** Opening Exercise input block **
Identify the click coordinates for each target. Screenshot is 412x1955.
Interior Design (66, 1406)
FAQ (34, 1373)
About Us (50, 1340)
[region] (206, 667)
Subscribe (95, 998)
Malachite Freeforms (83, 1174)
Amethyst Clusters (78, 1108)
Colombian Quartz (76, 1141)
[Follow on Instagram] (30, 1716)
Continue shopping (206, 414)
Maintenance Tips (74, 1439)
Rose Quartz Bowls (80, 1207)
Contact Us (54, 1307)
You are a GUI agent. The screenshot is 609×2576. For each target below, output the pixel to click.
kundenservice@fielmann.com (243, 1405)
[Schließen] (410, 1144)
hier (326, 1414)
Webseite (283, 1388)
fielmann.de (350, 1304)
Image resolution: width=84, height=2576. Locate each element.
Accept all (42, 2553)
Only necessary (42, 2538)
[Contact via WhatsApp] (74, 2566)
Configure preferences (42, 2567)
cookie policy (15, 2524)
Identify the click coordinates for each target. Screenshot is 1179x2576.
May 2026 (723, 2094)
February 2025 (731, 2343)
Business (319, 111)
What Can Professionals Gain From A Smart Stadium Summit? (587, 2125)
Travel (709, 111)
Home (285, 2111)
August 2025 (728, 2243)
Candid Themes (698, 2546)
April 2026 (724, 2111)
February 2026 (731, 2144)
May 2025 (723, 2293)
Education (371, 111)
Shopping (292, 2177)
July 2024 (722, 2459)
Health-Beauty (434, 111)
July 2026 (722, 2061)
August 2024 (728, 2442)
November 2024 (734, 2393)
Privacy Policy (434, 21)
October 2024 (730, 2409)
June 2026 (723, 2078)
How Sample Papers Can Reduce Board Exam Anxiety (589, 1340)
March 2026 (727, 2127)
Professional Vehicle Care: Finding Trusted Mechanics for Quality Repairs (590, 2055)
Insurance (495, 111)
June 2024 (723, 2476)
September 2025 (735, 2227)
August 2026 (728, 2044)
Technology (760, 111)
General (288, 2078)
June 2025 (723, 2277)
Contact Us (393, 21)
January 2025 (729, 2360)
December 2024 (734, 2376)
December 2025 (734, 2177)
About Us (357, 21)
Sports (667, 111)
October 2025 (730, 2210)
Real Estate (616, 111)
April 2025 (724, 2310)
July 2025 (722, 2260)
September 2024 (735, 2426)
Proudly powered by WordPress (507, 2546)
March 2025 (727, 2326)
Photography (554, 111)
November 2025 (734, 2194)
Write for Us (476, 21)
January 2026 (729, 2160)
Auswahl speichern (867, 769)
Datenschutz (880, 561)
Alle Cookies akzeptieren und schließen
** Closing Exercise input block **
Scan the material above for the string "click", returning each line that contains it.

Identify the click coordinates for each target. Screenshot is 412x1955.
You are a GUI agent. The screenshot is 609×2576. For each target below, output the pixel to click.
Identify the click coordinates for each target. Screenshot is 1179x2576.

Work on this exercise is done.